Fifth time making this and I finally cracked it: toast the cauliflower rice until it's properly dry before mixing in, and it holds up so much better against the peanut dressing for hours. Still four stars because I think the dressing needs more lime than it calls for, but the base salad is genuinely addictive.
The lime thing is real. I usually go up to 2 tablespoons and taste from there. Five times in and you're basically my recipe tester at this point.
This is probably my eighth batch since I first made it, and I keep fiddling with the peanut dressing thinking I can improve it. A little more sesame, a splash of fish sauce, extra lime. Nothing beats the base. The lime cuts through the peanut butter in a way that coats every strand of cabbage and I finally gave up messing with it. I toast the cauliflower rice a couple extra minutes until it picks up some color, gets this nuttier texture you don't really notice but the salad feels different without it. Made a big batch Sunday and the leftovers Monday were even more concentrated, the cabbage softens just enough. 35g of protein in a cold salad that takes 15 minutes. I make it every week.
Fish sauce is tempting and I've gone down that road too. Always land back on the base. The lime-peanut balance doesn't need much help.
I've made this six times now, and the biggest thing I figured out: chunk the chicken, don't shred it. First few batches I went thin, almost stringy, and the texture just got lost in all that cabbage. Chunkier pieces and the bowl has actual substance. I also started squeezing lime onto the cabbage before tossing, which helps the peanut dressing coat evenly instead of pooling at the bottom.

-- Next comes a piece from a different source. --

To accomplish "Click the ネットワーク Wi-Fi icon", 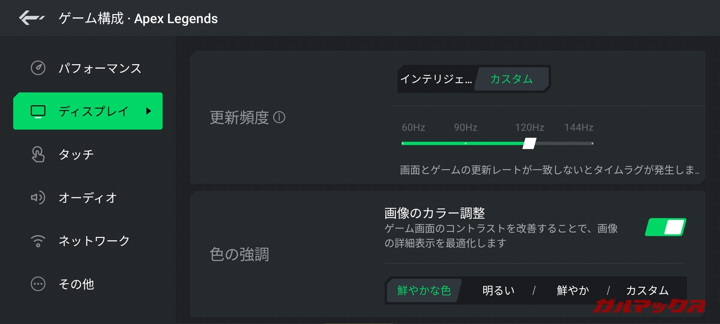I will click(38, 241).
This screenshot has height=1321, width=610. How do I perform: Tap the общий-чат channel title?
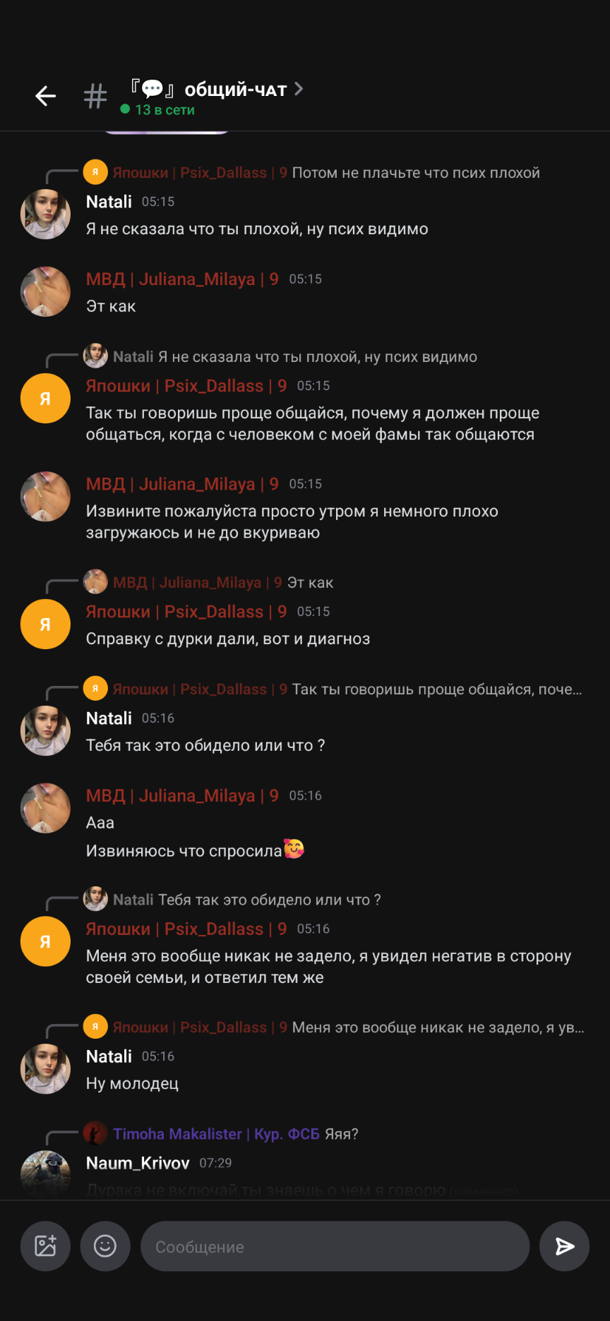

The cauliflower rice took a few rounds to win me over, but it does make the 35g of protein feel like a real meal. Still tweaking it for my taste, but it's made my spring lunch rotation.
Chunked holds up to the dressing better too, not just texture. Shredded gets waterlogged once the lime and sesame hit it. The pre-lime on cabbage before tossing is smart, I'm trying that on my next batch.

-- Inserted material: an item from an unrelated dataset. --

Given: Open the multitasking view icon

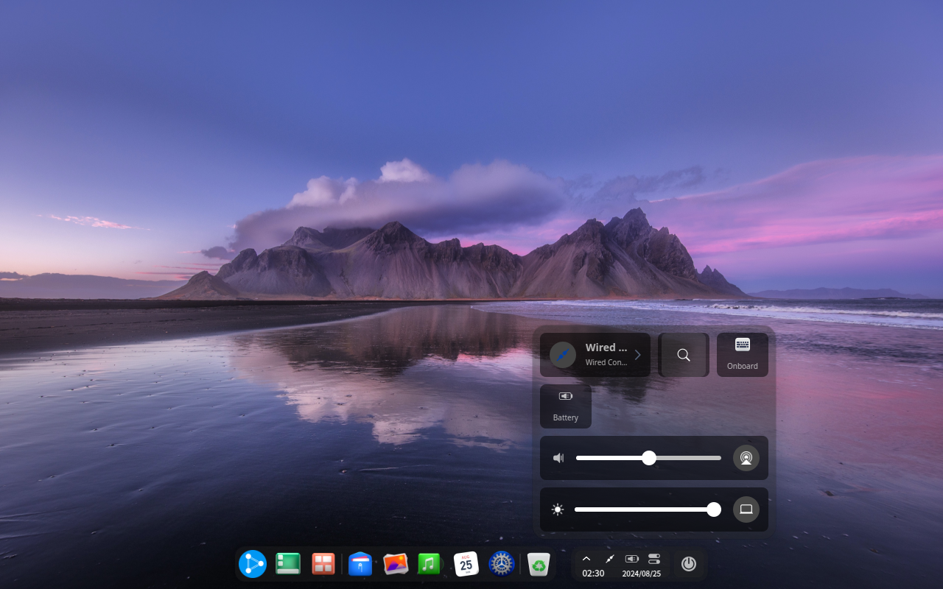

I'll be straight, I've tried three other keto Thai salads and they all had that sad underdressed thing going where you're basically eating plain shredded cabbage with a vague peanut suggestion pooled at the bottom. Went into this expecting the same. The dressing completely changed my mind (actually scraped the bowl after tossing). The lime cuts through the peanut butter in a way none of the others got right, and the edamame adds a density that makes 421 calories feel like you actually ate a real meal instead of a side dish pretending to be lunch. Purple cabbage still had crunch when I pulled leftovers out the next day, first time that's happened with any Thai-style salad I've made. Four stars because I'm holding off on five until I try it with shredded Costco rotisserie instead of my usual poached chicken, but this is going in the rotation either way.
Rotisserie is what I use most weeks anyway. Mix the breast and thigh together if you can, the thigh fat plays really well against the lime in that dressing.